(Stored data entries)
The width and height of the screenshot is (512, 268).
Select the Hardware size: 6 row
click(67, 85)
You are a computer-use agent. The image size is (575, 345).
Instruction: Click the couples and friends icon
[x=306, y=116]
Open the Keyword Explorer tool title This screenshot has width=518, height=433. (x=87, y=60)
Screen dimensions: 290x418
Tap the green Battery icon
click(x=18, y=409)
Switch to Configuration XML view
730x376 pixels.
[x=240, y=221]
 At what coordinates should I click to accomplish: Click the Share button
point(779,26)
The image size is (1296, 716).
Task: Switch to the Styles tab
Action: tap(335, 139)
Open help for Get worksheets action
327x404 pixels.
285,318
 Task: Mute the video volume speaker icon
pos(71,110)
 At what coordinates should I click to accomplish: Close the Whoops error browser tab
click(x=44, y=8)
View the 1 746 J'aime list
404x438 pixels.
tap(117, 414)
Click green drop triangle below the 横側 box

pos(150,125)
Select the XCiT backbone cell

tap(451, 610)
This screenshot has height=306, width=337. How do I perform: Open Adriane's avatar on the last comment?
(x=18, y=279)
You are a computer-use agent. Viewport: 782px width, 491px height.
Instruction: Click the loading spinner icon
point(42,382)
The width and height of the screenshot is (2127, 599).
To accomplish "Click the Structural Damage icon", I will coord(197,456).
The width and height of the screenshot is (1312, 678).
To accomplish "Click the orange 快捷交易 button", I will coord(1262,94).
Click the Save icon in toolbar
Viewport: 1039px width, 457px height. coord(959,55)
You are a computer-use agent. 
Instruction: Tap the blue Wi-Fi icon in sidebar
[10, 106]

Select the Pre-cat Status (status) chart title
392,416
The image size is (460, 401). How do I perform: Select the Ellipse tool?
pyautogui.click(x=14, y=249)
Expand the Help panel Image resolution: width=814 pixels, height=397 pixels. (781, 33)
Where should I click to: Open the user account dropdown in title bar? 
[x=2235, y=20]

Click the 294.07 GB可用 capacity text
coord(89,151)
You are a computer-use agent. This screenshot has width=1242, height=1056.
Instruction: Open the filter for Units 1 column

PROBLEM TO WORK ON: Could you reproduce every record above exactly as it appears?

RESPONSE AREA:
The width and height of the screenshot is (512, 268).
Select the Hardware size: 6 row
click(67, 85)
You are a computer-use agent. The image size is (575, 345).
Instruction: Click the couples and friends icon
[x=306, y=116]
Open the Keyword Explorer tool title This screenshot has width=518, height=433. (x=87, y=60)
Screen dimensions: 290x418
Tap the green Battery icon
click(x=18, y=409)
Switch to Configuration XML view
730x376 pixels.
[x=240, y=221]
 At what coordinates should I click to accomplish: Click the Share button
point(779,26)
The image size is (1296, 716).
Task: Switch to the Styles tab
Action: tap(335, 139)
Open help for Get worksheets action
327x404 pixels.
285,318
 Task: Mute the video volume speaker icon
pos(71,110)
 At what coordinates should I click to accomplish: Close the Whoops error browser tab
click(x=44, y=8)
View the 1 746 J'aime list
404x438 pixels.
tap(117, 414)
Click green drop triangle below the 横側 box

pos(150,125)
Select the XCiT backbone cell

tap(451, 610)
This screenshot has height=306, width=337. How do I perform: Open Adriane's avatar on the last comment?
(x=18, y=279)
You are a computer-use agent. Viewport: 782px width, 491px height.
Instruction: Click the loading spinner icon
point(42,382)
The width and height of the screenshot is (2127, 599).
To accomplish "Click the Structural Damage icon", I will coord(197,456).
The width and height of the screenshot is (1312, 678).
To accomplish "Click the orange 快捷交易 button", I will coord(1262,94).
Click the Save icon in toolbar
Viewport: 1039px width, 457px height. coord(959,55)
You are a computer-use agent. 
Instruction: Tap the blue Wi-Fi icon in sidebar
[10, 106]

Select the Pre-cat Status (status) chart title
392,416
The image size is (460, 401). How do I perform: Select the Ellipse tool?
pyautogui.click(x=14, y=249)
Expand the Help panel Image resolution: width=814 pixels, height=397 pixels. (781, 33)
Where should I click to: Open the user account dropdown in title bar? 
[x=2235, y=20]

Click the 294.07 GB可用 capacity text
coord(89,151)
You are a computer-use agent. This screenshot has width=1242, height=1056.
Instruction: Open the filter for Units 1 column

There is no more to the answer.